Harish: Yes, I agree with Neeluji. In the long run, as Keynes saheb said, everybody is dead. See what’s happening to NBFCs after this IL&FS default. I hear they will be cutting back on their loans to retail folks and small businesses, because they are finding it hard to raise money from the bond market. IL&FS is RBI’s responsibility, so shouldn’t it be helping solve this problem?

Gupta: That is one of the issues on which the government is keen to use Section 7 of the RBI Act, which allows it to give directions to RBI ‘in public interest’.

Neelima: I agree that this sends out all the wrong signals. But Section 7 calls for a consultation with the Governor first, no?

Harish: That is like my wife consulting me on her decisions, Neelimaji. Whether I say yes or no, I know she is going to do it!

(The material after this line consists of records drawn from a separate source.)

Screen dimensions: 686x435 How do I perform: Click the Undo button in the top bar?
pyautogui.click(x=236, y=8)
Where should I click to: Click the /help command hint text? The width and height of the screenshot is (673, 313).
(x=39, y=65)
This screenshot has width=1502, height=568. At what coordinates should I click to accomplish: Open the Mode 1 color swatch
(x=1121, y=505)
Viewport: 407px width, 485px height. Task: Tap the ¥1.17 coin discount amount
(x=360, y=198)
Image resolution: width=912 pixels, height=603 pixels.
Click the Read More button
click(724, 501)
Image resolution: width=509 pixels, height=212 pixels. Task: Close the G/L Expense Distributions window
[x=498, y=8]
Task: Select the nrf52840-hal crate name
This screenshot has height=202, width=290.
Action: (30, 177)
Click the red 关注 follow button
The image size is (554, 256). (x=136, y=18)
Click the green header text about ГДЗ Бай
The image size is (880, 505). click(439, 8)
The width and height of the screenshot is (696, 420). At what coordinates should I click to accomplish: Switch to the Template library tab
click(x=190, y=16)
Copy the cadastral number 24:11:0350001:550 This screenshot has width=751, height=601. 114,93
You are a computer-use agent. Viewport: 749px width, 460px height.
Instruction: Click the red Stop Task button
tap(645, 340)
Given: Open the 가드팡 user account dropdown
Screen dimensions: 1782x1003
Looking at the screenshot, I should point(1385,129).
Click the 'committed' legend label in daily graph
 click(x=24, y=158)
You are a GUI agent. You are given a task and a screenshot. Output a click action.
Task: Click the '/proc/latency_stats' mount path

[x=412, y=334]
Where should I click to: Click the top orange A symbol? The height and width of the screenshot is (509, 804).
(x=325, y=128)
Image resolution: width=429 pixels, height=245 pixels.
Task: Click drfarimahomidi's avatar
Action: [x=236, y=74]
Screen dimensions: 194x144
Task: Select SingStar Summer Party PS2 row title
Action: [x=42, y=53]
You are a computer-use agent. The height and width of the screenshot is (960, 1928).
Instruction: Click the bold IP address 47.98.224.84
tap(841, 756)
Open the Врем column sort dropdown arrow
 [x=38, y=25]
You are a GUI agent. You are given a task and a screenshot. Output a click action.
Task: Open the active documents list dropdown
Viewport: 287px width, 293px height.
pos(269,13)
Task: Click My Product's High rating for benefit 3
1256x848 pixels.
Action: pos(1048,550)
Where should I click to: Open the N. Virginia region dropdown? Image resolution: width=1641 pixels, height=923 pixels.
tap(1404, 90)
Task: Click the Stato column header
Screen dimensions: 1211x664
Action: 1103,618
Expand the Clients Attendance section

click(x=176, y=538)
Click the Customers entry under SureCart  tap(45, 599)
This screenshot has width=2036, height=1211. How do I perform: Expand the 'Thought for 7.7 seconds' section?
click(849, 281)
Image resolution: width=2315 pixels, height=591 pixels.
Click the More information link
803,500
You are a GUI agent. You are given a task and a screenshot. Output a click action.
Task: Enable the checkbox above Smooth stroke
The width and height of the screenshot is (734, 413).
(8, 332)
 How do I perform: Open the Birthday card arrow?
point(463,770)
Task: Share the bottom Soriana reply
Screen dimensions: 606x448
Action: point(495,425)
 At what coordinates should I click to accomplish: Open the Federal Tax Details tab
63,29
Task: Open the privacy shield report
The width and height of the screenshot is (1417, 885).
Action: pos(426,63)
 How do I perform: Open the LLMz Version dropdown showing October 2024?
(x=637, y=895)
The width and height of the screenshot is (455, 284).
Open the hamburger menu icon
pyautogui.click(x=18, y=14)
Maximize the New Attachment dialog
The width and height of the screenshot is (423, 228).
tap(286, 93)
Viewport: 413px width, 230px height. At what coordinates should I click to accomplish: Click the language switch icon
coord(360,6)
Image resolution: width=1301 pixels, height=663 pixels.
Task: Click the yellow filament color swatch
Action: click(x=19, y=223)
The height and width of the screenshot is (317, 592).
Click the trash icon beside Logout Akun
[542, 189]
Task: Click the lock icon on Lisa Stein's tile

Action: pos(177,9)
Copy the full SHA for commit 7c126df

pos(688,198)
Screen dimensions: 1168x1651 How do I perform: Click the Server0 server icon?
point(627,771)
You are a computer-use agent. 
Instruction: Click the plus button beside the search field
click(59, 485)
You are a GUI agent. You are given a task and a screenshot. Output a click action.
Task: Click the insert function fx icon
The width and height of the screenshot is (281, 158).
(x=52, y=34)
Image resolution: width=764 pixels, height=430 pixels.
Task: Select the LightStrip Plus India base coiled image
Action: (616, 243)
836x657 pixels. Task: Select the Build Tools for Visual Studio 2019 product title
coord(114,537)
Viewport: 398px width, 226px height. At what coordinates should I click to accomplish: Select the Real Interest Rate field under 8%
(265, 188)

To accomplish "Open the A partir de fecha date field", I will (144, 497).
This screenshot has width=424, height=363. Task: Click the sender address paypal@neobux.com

Gupta: Haha, good one, Harish. But seriously, the Modi government cannot afford to have a second RBI Governor leaving under a cloud.

Neelima: Insisting on autonomy from the government is fine, but isn’t the RBI accountable to citizens like us? The nation wants to know what it thinks about IL&FS, the NBFC crisis and the Rupee.

Harish:Hehe, it also wants to know why it didn’t speak up during note bandi.

Gupta: You people are incorrigible.

Neelima: Don’t feel so bad, Guptaji. The RBI and the FM have been fighting since the British era.

Harish: And we can feel good that they fight about different things each year. Under UPA, they used to fight about cutting interest rates, then about accounting for NPAs, now it is about reserves. Just like my wife and me. We never argue about the same things.

Neelima: And Harish, while taking pot-shots at the RBI, better remember that you are in the same position. You have the money, but it is your wife who has to run the household.

(The incidents and people in this conversation are entirely fictional.)